Now it does this in two ways. First it gives us doctrine, it gives us the data, the information. If we love God and want to please God, we need to know what His will is for our lives. The law teaches us what the will of God is.

How many times have you said, I just really want to know the Lord's will, I want the Lord's will to be done. Folks, the law of God is the will of God. The law of God is the divine revelation of His will.

It is God's will that you not be a liar. It is God's will that you not commit adultery. It is God's will that you honor and reverence His name.

It is God's will that you worship Him and Him alone. So the law teaches us how to be holy. But the law also encourages or motivates us in the pursuit of holiness. You see, we may know what God's will is, but because we're still in this sinful fallen body, we need to be exhorted towards righteousness. Someone says the law can be like a whip that spurs on a sluggish mule. It counteracts the effects of the flesh in a believer and it stimulates him to obey.

We are the sluggish mule in that analogy. When you begin to see the law in this light, it becomes a very positive thing, not a condemning thing. The law is no longer a prison warden condemning and rebuking. It has become a wise counselor, an encourager, a much needed road map for the Christian life, a sweet and trusted friend.

Oh, how I love thy law, David says. A while back, I took my kids to play disc golf at a course down in South Carolina. We had never been there before, but I heard it was really nice. So before we left, I printed off a map of the course, but then forgot to grab the map off of the printer. So when we arrived, I really didn't know where the first hole was. The numbers on the tees were either missing or unreadable, so I led the kids over to where I thought the course began.
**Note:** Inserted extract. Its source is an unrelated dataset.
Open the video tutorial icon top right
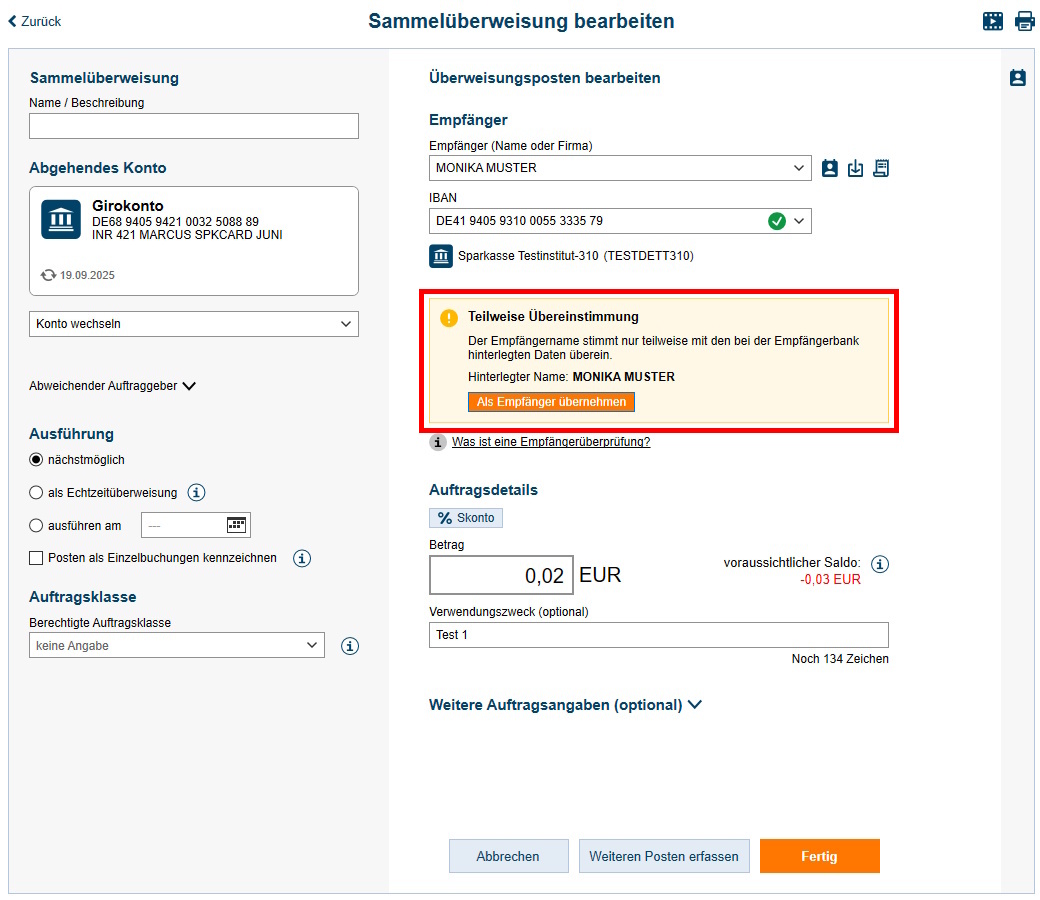Screen dimensions: 1040x900 pos(993,20)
We started playing, and I realized after a few holes of playing that we were playing the course backwards. I was teeing up at one hole and throwing to the previous basket, and by the time I got oriented to the course, it was time for us to leave. It was a waste of time. It was frustrating.

I needed a map. Just trying to live the Christian life without the law is like playing disc golf backwards and without a map, but when God's law is instructing us and motivating us, we are freed up to enjoy the grace that's ours in Christ. Our relationship to the law as Christians is to be one of obedience and love, not fear and hate and denial. We should embrace it as a revelation of God's will for our lives and as a means of maximizing our joy and delight in Him, and when we do, Jesus says, we will be called great in the Kingdom of Heaven. These verses we've looked at today are ultimately a call to righteous living. We aren't intended to come away from them saying, Christ has done it all for me, therefore it doesn't matter how I live.
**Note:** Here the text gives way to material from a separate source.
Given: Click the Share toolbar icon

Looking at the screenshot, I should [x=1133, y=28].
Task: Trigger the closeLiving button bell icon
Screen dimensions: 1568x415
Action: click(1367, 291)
It's not the response that Christ is looking for. One pastor said, it comes to this, that unless my life is a righteous life, I must be very careful before I claim that I'm covered by the grace of God in Christ Jesus, but if on the other hand, I long to obey the Lord and heed His word, though I obey it imperfectly, my life is bearing evidence of the fact that I truly do belong to Him. It is in the law that we see our need and come to lay hold of the mediator, and it is through this mediator alone that we can then go out and sin no more. We cannot love Christ while disregarding His law, because the law and the gospel are friends.
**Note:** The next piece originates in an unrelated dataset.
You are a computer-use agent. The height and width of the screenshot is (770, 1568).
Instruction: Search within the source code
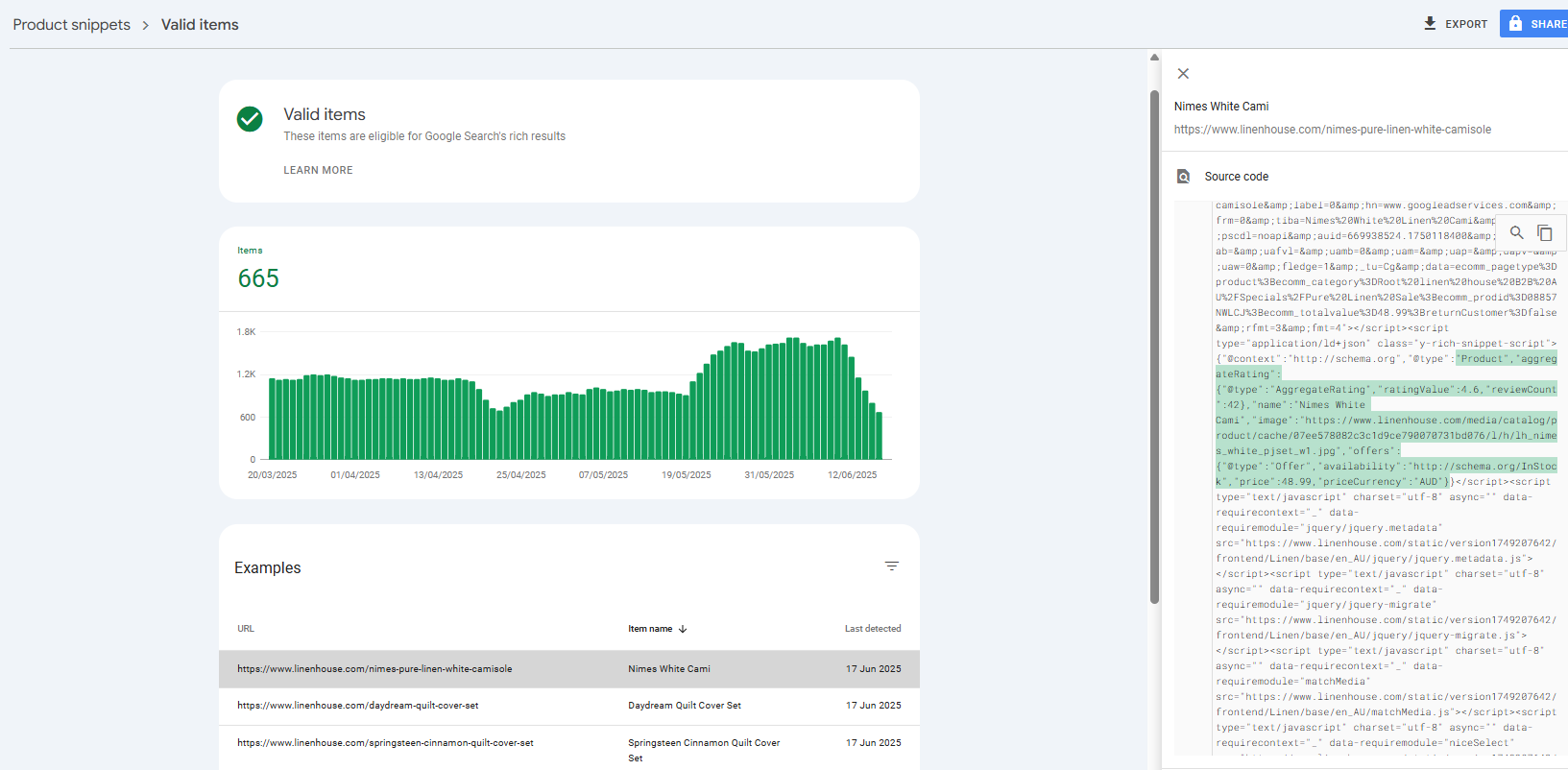click(1517, 232)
Let's pray. Lord, I feel like the Father in Mark 9 who said, I believe, help my unbelief, on the one hand I say, I love your law, but I know in my heart I don't love it nearly enough. I still find myself yielding my members as slaves to sin, rather than yielding myself wholly to you as a slave of righteousness. Thank you, Jesus, that the law does not condemn us anymore. Now help us, I pray, to take full advantage of the grace that's ours, a grace that enables us to obey you, and in obeying you, to find everlasting joy in life. I pray in Jesus' name, amen.